In rustnn, tensor dimensions can now be static values or dynamic descriptors with a name and a max size, then checked at runtime:

{
  "inputs": {
    "x": {
      "dataType": "float32",
      "shape": [
        { "name": "batch", "maxSize": 16 },
        128
      ]
    }
  }
}

In webnn-graph, ONNX conversion can preserve unresolved input dynamics while still lowering shape-driving expressions needed by WebNN.

That lets us keep flexibility where possible while still emitting valid WebNN graphs.

SmolLM-135M converted and running

With flexible inputs supported end to end, SmolLM-135M converts cleanly: no shape rewriting hacks, no per-length exports, no WASM fallback in the decode loop. The artifacts are published here:

Then I built a Python demo in pywebnn/examples/smollm_from_hub.py that:

A few extracts from that demo:

The demo defaults to the Hub-hosted WebNN artifacts:

DEFAULT_MODEL_ID = "tarekziade/SmolLM-135M-webnn"

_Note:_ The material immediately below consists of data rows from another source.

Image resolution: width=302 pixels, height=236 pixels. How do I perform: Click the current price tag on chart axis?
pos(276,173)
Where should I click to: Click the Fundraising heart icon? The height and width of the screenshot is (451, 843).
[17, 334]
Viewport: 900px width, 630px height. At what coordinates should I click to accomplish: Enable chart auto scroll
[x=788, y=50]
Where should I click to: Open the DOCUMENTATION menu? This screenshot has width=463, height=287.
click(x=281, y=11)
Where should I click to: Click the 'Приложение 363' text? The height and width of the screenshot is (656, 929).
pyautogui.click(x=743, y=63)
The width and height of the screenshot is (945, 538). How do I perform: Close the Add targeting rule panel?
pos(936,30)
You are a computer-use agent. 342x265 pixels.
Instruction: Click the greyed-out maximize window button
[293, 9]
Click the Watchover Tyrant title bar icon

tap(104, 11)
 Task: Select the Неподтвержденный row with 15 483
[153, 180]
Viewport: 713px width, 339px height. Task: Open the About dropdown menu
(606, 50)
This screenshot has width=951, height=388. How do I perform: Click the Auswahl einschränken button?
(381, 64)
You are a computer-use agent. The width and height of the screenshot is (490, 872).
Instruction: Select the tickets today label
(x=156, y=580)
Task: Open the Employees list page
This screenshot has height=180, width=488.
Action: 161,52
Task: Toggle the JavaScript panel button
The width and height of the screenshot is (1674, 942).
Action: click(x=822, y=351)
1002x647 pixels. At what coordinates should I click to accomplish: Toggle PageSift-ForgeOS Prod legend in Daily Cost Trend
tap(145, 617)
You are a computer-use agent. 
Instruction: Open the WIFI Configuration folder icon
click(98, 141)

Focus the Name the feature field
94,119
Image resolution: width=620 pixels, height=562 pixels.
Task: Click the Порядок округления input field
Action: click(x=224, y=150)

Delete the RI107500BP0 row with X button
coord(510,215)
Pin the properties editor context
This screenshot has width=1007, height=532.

model_files = resolve_model_files(args.model_id, force=args.force_download)
graph = webnn.MLGraph.load(
    model_files["graph"],
    manifest_path=model_files["manifest"],
    weights_path=model_files["weights"],
)

past_key_values holds the growing KV-cache tensors returned by the previous step. The decode loop feeds them back on every token:

def run_step(token_id: int, position: int) -> np.ndarray:
    inputs = {
        "input_ids": np.array([[token_id]], dtype=np.int64),
        "position_ids": np.array([[position]], dtype=np.int64),
        "attention_mask": np.ones((1, position + 1), dtype=np.int64),
        **past_key_values,
    }
    outputs = context.compute(graph, inputs)
    ...

The demo can also run a transformers baseline and fail fast on divergence:

if args.compare_transformers:
    hf_generated, hf_text, hf_prompt_ids = run_transformers_baseline(...)
    ...
    if generated_text != hf_text:
        print("[ERROR] WebNN and transformers generated different text output")
        sys.exit(1)

Correctness checks against transformers are critical. Performance improvements mean nothing if generation diverges.

Lessons learned

What is next

Flexible inputs will likely be important if WebNN is to support real LLM workloads.

Static graphs alone are not enough for modern inference. Bounded flexibility is the pragmatic bridge.

And while this work pushes WebNN forward, we are also giving a lot of love to the TensorRT backend these days, because high-performance local inference matters just as much as API design.